TEXT PASSAGE:
Like many people, I usually get cold sweat if I have to go to a government hospital for a service. I am used to seeing mismanagement, dirty environments and rude behaviour. There will be an unmanageable crowd. There will be VIPs taking special favours by keeping me and others waiting in the endless queues. And often I would feel lost.
But that's not the case with the government's vaccination programme this time. What I experienced while getting my Covid-19 vaccine on Thursday immensely impressed me – because I am not used to having such a neat and nice experience.
I took my first vaccine shot at the Bangabandhu Sheikh Mujib Medical College and Hospital (BSMMU) Covid-19 vaccination facility at the Sheraton crossing.
It started like this: I enrolled myself for the shot on 2 February online and promptly got a message on my phone confirming my registration. On 10 February, I received another message about my vaccination schedule for 11 February.
When I went there along with my colleagues, I was mentally prepared to wait for maybe an hour or two and come across a sea of crowds. But it was nothing like that. The newly constructed building is spacious, neat and clean. The doormen asked for my registration printout and the SMS of my vaccination schedule. They were making sure that people at random were not walking into this compound.
Upon entry into the building, we came across the helpdesk that really helps. They gave us a slip with a vaccination booth number and told us to wait in a pleasant and spacious waiting area.
"How may I help you?" a young man asked us. He is one of the 4,200 volunteers of the Bangladesh Red Crescent Society. We followed him and entered the main vaccination area. We crossed several booths where other people were taking vaccines and came to ours.
The booth had two nurses administering the vaccine doses and two persons to check and fill in the registration forms. I was asked to sign for my consent and write my phone number on a part of the form that they kept. On my registration form they noted down today's date and the next date for vaccination and what vaccine I was getting today – which is Covishield, made by the Serum Institute of India.
Then I went to the nurses who were dealing with another person. "Don't look," she told the man while holding the injection syringe. The man however kept looking at the injection as she administered it on his upper arm. Much to my surprise, the needle went all in into his upper muscle. He did not make any sound – but I realised why the nurse told him not to look.
I am not afraid of injections. But it made me slightly uncomfortable as I have never seen an injection needle going all inside the flesh in real life.
Next it was me. The nurse cautioned me too not to look and said, "Keep your muscles relaxed!"
Here it goes. I thought it might hurt. It did not. The nurse was quick in doing the job which would have been impossible for me to administer. I was done in seconds. I was then asked to take a rest for half an hour.
But we were all done in less than 10 minutes. So we got out of the compound, amazed by how organised and well administered it was.
I checked out with my colleagues: What about the other facilities in Dhaka?
Those who went to Dhaka Medical College Hospital for the vaccine also shared the same satisfaction. It was awesome! And the same goes to most of the 46 vaccination hospitals and health facilities in the city.
This experience goes to show that when the government puts its mind and efforts into something, it can be awesome.

COLLECTED DATA:
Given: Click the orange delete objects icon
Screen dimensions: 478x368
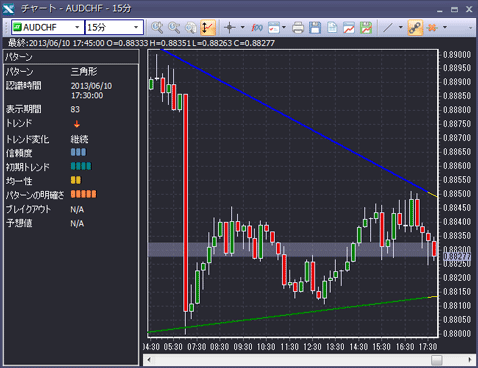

WHAT TO DO:
Copy the vaccination account between "Here it goes." and "can be awesome.", inclusive, changing "half an hour" to "thirty minutes". The material comes from a different source than the text.

EXERCISE RESULT:
Here it goes. I thought it might hurt. It did not. The nurse was quick in doing the job which would have been impossible for me to administer. I was done in seconds. I was then asked to take a rest for thirty minutes.
But we were all done in less than 10 minutes. So we got out of the compound, amazed by how organised and well administered it was.
I checked out with my colleagues: What about the other facilities in Dhaka?
Those who went to Dhaka Medical College Hospital for the vaccine also shared the same satisfaction. It was awesome! And the same goes to most of the 46 vaccination hospitals and health facilities in the city.
This experience goes to show that when the government puts its mind and efforts into something, it can be awesome.